╭─ Recorded information

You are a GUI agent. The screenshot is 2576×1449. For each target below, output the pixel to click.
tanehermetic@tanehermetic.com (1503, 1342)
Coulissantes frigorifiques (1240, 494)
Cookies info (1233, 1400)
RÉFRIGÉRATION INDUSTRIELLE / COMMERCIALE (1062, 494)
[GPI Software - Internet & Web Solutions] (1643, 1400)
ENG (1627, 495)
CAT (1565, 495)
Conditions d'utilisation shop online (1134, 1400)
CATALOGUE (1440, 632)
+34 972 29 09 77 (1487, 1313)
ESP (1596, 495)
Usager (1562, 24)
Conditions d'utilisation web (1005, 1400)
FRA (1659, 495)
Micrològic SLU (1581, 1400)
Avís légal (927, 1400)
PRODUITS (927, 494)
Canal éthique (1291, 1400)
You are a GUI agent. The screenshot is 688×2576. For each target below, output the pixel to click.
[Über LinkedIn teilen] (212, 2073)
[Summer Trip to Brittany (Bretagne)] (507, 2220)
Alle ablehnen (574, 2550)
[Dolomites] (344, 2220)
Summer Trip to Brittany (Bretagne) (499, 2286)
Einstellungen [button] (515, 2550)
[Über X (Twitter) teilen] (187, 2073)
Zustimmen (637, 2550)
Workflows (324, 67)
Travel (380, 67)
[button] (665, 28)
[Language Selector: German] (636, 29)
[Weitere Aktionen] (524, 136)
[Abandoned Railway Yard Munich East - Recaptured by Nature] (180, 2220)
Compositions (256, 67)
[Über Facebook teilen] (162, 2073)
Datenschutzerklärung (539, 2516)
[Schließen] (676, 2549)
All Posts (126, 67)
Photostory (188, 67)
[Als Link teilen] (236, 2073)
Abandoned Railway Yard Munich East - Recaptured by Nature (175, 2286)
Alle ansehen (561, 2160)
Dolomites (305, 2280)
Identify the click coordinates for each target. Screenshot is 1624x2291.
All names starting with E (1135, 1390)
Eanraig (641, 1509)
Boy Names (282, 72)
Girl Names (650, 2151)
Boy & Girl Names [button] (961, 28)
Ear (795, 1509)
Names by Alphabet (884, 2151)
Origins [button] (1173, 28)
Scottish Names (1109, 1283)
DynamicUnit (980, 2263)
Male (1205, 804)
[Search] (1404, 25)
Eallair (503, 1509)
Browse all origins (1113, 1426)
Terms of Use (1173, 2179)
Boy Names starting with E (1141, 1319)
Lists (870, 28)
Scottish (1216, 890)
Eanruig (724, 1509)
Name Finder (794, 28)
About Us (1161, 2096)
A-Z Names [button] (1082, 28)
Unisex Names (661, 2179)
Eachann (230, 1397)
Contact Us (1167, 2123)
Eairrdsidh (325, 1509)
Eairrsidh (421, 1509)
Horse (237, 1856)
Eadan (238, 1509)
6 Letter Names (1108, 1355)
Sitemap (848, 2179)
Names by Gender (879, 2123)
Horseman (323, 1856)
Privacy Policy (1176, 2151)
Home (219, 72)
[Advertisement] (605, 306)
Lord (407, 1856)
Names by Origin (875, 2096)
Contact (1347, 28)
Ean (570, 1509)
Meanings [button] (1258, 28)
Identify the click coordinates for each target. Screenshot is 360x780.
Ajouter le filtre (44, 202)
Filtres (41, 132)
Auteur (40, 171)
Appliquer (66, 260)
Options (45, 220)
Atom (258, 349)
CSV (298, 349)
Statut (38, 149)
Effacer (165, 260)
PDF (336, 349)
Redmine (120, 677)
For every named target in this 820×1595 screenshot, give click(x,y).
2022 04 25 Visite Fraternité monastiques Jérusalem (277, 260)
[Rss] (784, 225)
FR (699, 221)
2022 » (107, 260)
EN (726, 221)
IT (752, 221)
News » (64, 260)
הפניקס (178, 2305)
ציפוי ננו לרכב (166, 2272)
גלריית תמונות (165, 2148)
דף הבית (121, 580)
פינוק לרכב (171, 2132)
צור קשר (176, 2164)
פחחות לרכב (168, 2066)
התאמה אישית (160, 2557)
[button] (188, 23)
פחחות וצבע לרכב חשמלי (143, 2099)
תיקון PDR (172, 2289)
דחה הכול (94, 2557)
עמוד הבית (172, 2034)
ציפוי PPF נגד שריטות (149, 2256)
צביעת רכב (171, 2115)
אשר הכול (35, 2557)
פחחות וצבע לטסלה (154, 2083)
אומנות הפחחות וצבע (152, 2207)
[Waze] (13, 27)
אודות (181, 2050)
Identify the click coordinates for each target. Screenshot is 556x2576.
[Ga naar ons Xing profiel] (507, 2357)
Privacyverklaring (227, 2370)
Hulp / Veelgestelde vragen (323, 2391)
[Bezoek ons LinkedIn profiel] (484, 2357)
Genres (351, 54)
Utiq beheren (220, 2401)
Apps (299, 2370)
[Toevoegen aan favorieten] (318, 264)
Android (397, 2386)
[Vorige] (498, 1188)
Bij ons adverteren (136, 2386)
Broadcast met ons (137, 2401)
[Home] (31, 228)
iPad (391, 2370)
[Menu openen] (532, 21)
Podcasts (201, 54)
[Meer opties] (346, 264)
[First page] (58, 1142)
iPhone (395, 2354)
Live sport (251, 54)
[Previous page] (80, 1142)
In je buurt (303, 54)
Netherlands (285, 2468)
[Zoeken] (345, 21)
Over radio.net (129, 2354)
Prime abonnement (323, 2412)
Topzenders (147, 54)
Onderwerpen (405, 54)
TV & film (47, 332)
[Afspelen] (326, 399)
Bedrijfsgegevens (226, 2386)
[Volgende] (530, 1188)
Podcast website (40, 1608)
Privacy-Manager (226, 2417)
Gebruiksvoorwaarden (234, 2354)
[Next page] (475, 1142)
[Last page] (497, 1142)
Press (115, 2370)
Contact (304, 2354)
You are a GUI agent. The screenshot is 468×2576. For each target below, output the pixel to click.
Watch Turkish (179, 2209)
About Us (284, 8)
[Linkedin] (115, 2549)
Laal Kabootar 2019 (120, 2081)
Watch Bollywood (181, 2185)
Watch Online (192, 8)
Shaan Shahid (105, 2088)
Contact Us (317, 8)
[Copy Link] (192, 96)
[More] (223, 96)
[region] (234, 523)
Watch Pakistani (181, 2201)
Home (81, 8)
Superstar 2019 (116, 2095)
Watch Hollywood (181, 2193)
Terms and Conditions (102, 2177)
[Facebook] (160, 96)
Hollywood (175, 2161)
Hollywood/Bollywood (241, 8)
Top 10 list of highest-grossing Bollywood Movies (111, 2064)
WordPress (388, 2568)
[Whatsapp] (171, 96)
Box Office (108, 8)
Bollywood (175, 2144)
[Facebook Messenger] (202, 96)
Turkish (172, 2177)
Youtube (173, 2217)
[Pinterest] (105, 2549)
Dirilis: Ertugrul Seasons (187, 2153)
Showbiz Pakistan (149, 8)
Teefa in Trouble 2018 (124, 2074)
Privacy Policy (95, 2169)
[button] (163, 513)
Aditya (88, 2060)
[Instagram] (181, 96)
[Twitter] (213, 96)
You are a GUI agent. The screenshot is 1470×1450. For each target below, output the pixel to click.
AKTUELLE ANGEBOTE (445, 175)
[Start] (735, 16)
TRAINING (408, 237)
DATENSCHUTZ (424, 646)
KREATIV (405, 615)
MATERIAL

╰─

Your objective> In full and without changes, give the data above once more.

Completed task>
You are a GUI agent. The screenshot is 2576×1449. For each target below, output the pixel to click.
tanehermetic@tanehermetic.com (1503, 1342)
Coulissantes frigorifiques (1240, 494)
Cookies info (1233, 1400)
RÉFRIGÉRATION INDUSTRIELLE / COMMERCIALE (1062, 494)
[GPI Software - Internet & Web Solutions] (1643, 1400)
ENG (1627, 495)
CAT (1565, 495)
Conditions d'utilisation shop online (1134, 1400)
CATALOGUE (1440, 632)
+34 972 29 09 77 (1487, 1313)
ESP (1596, 495)
Usager (1562, 24)
Conditions d'utilisation web (1005, 1400)
FRA (1659, 495)
Micrològic SLU (1581, 1400)
Avís légal (927, 1400)
PRODUITS (927, 494)
Canal éthique (1291, 1400)
You are a GUI agent. The screenshot is 688×2576. For each target below, output the pixel to click.
[Über LinkedIn teilen] (212, 2073)
[Summer Trip to Brittany (Bretagne)] (507, 2220)
Alle ablehnen (574, 2550)
[Dolomites] (344, 2220)
Summer Trip to Brittany (Bretagne) (499, 2286)
Einstellungen [button] (515, 2550)
[Über X (Twitter) teilen] (187, 2073)
Zustimmen (637, 2550)
Workflows (324, 67)
Travel (380, 67)
[button] (665, 28)
[Language Selector: German] (636, 29)
[Weitere Aktionen] (524, 136)
[Abandoned Railway Yard Munich East - Recaptured by Nature] (180, 2220)
Compositions (256, 67)
[Über Facebook teilen] (162, 2073)
Datenschutzerklärung (539, 2516)
[Schließen] (676, 2549)
All Posts (126, 67)
Photostory (188, 67)
[Als Link teilen] (236, 2073)
Abandoned Railway Yard Munich East - Recaptured by Nature (175, 2286)
Alle ansehen (561, 2160)
Dolomites (305, 2280)
Identify the click coordinates for each target. Screenshot is 1624x2291.
All names starting with E (1135, 1390)
Eanraig (641, 1509)
Boy Names (282, 72)
Girl Names (650, 2151)
Boy & Girl Names [button] (961, 28)
Ear (795, 1509)
Names by Alphabet (884, 2151)
Origins [button] (1173, 28)
Scottish Names (1109, 1283)
DynamicUnit (980, 2263)
Male (1205, 804)
[Search] (1404, 25)
Eallair (503, 1509)
Browse all origins (1113, 1426)
Terms of Use (1173, 2179)
Boy Names starting with E (1141, 1319)
Lists (870, 28)
Scottish (1216, 890)
Eanruig (724, 1509)
Name Finder (794, 28)
About Us (1161, 2096)
A-Z Names [button] (1082, 28)
Unisex Names (661, 2179)
Eachann (230, 1397)
Contact Us (1167, 2123)
Eairrdsidh (325, 1509)
Eairrsidh (421, 1509)
Horse (237, 1856)
Eadan (238, 1509)
6 Letter Names (1108, 1355)
Sitemap (848, 2179)
Names by Gender (879, 2123)
Horseman (323, 1856)
Privacy Policy (1176, 2151)
Home (219, 72)
[Advertisement] (605, 306)
Lord (407, 1856)
Names by Origin (875, 2096)
Contact (1347, 28)
Ean (570, 1509)
Meanings [button] (1258, 28)
Identify the click coordinates for each target. Screenshot is 360x780.
Ajouter le filtre (44, 202)
Filtres (41, 132)
Auteur (40, 171)
Appliquer (66, 260)
Options (45, 220)
Atom (258, 349)
CSV (298, 349)
Statut (38, 149)
Effacer (165, 260)
PDF (336, 349)
Redmine (120, 677)
For every named target in this 820×1595 screenshot, give click(x,y).
2022 04 25 Visite Fraternité monastiques Jérusalem (277, 260)
[Rss] (784, 225)
FR (699, 221)
2022 » (107, 260)
EN (726, 221)
IT (752, 221)
News » (64, 260)
הפניקס (178, 2305)
ציפוי ננו לרכב (166, 2272)
גלריית תמונות (165, 2148)
דף הבית (121, 580)
פינוק לרכב (171, 2132)
צור קשר (176, 2164)
פחחות לרכב (168, 2066)
התאמה אישית (160, 2557)
[button] (188, 23)
פחחות וצבע לרכב חשמלי (143, 2099)
תיקון PDR (172, 2289)
דחה הכול (94, 2557)
עמוד הבית (172, 2034)
ציפוי PPF נגד שריטות (149, 2256)
צביעת רכב (171, 2115)
אשר הכול (35, 2557)
פחחות וצבע לטסלה (154, 2083)
אומנות הפחחות וצבע (152, 2207)
[Waze] (13, 27)
אודות (181, 2050)
Identify the click coordinates for each target. Screenshot is 556x2576.
[Ga naar ons Xing profiel] (507, 2357)
Privacyverklaring (227, 2370)
Hulp / Veelgestelde vragen (323, 2391)
[Bezoek ons LinkedIn profiel] (484, 2357)
Genres (351, 54)
Utiq beheren (220, 2401)
Apps (299, 2370)
[Toevoegen aan favorieten] (318, 264)
Android (397, 2386)
[Vorige] (498, 1188)
Bij ons adverteren (136, 2386)
Broadcast met ons (137, 2401)
[Home] (31, 228)
iPad (391, 2370)
[Menu openen] (532, 21)
Podcasts (201, 54)
[Meer opties] (346, 264)
[First page] (58, 1142)
iPhone (395, 2354)
Live sport (251, 54)
[Previous page] (80, 1142)
In je buurt (303, 54)
Netherlands (285, 2468)
[Zoeken] (345, 21)
Over radio.net (129, 2354)
Prime abonnement (323, 2412)
Topzenders (147, 54)
Onderwerpen (405, 54)
TV & film (47, 332)
[Afspelen] (326, 399)
Bedrijfsgegevens (226, 2386)
[Volgende] (530, 1188)
Podcast website (40, 1608)
Privacy-Manager (226, 2417)
Gebruiksvoorwaarden (234, 2354)
[Next page] (475, 1142)
[Last page] (497, 1142)
Press (115, 2370)
Contact (304, 2354)
You are a GUI agent. The screenshot is 468×2576. For each target below, output the pixel to click.
Watch Turkish (179, 2209)
About Us (284, 8)
[Linkedin] (115, 2549)
Laal Kabootar 2019 (120, 2081)
Watch Bollywood (181, 2185)
Watch Online (192, 8)
Shaan Shahid (105, 2088)
Contact Us (317, 8)
[Copy Link] (192, 96)
[More] (223, 96)
[region] (234, 523)
Watch Pakistani (181, 2201)
Home (81, 8)
Superstar 2019 (116, 2095)
Watch Hollywood (181, 2193)
Terms and Conditions (102, 2177)
[Facebook] (160, 96)
Hollywood (175, 2161)
Hollywood/Bollywood (241, 8)
Top 10 list of highest-grossing Bollywood Movies (111, 2064)
WordPress (388, 2568)
[Whatsapp] (171, 96)
Box Office (108, 8)
Bollywood (175, 2144)
[Facebook Messenger] (202, 96)
Turkish (172, 2177)
Youtube (173, 2217)
[Pinterest] (105, 2549)
Dirilis: Ertugrul Seasons (187, 2153)
Showbiz Pakistan (149, 8)
Teefa in Trouble 2018 (124, 2074)
Privacy Policy (95, 2169)
[button] (163, 513)
Aditya (88, 2060)
[Instagram] (181, 96)
[Twitter] (213, 96)
You are a GUI agent. The screenshot is 1470×1450. For each target below, output the pixel to click.
AKTUELLE ANGEBOTE (445, 175)
[Start] (735, 16)
TRAINING (408, 237)
DATENSCHUTZ (424, 646)
KREATIV (405, 615)
MATERIAL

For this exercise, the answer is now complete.